After we run the command, we will see inside the local mysql-data
directory that a lot of files have been created (they have been created by MySQL).
If you are familiar with MySQL, you can use a client to access it through port 9000
and create a database to test it out.
Since we mapped the volume locally, we do not have to worry about losing the data if the container gets deleted. You can try to stop and delete the container.

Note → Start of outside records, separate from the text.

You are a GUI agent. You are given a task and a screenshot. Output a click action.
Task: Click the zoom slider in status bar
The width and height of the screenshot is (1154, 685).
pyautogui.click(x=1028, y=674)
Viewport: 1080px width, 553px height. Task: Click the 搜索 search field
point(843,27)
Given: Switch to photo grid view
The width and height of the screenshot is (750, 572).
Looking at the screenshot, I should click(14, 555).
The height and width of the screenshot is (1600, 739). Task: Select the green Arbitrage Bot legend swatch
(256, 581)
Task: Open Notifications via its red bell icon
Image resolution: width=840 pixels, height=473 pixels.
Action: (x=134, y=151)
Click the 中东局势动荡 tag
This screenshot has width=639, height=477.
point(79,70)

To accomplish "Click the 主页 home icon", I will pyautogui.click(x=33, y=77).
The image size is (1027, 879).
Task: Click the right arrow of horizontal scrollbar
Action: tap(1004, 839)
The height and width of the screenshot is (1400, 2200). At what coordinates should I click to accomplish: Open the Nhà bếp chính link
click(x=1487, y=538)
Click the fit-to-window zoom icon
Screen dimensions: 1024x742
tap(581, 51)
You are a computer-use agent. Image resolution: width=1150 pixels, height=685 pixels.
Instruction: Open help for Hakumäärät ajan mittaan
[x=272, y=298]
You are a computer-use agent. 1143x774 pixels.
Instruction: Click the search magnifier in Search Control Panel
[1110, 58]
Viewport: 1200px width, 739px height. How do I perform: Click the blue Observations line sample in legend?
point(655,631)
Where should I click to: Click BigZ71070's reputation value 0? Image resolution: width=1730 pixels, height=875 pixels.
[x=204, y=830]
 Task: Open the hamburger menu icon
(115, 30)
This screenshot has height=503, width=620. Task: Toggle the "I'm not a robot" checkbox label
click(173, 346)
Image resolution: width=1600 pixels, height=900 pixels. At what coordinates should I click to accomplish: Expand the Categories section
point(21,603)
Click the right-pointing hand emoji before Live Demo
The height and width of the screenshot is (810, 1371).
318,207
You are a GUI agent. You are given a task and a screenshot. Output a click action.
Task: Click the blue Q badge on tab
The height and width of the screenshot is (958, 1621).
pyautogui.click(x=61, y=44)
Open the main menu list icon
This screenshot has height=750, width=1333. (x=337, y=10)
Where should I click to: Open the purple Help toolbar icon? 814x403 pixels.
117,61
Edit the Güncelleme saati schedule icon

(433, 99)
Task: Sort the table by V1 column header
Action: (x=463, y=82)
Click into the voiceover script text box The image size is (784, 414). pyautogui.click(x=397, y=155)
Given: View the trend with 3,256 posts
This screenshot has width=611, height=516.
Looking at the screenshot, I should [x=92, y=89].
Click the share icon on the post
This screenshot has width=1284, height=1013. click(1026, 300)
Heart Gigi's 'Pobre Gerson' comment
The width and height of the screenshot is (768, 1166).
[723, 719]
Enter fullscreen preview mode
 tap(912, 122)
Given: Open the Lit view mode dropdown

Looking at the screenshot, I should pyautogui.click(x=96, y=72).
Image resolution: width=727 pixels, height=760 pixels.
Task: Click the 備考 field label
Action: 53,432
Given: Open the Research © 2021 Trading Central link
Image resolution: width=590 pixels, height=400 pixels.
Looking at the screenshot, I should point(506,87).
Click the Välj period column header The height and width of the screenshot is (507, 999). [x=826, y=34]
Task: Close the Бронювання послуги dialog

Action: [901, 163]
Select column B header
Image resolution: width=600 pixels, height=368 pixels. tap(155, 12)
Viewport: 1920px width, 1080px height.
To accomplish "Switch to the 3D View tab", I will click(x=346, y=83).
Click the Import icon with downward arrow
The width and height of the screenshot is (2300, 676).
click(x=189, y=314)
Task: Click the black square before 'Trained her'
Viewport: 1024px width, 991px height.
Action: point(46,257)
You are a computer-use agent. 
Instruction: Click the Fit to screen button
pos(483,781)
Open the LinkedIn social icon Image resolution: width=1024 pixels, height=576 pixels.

Run docker ps
and find the specific container ID, then stop and delete it:
# To Stop The Container
docker stop <CONTAINER-ID>
# To Delete The Container
docker rm <CONTAINER-ID>
You will notice that the directory mysql-data
still has all the files that the container created.
You can now create another container using the same command:
docker run -e MYSQL_ROOT_PASSWORD=password -v ./mysql-data:/var/lib/mysql -p 9000:3306 mysql
It will use the same directory we had previously, and any data that was created in the previous container, will be used in the new container.
If you created a database previously, you can use the client again and see that the database is still there.
Conclusion
Hopefully, you now know how to use Docker Images. The reason I wrote this tutorial was because I noticed a lot of great tools can be run and tested very easily using Docker.
I personally run Docker Images for tools I use often. For example, I use MailHog as a Docker container. I also run my databases, including MySQL, PostgreSQL, and MongoDB, as Docker containers.
I can create new instances and delete them very easily using Docker instead of installing the full application locally or having to build it from scratch.
Thank you for reading; hopefully you benefitted from this tutorial. See you in the next one!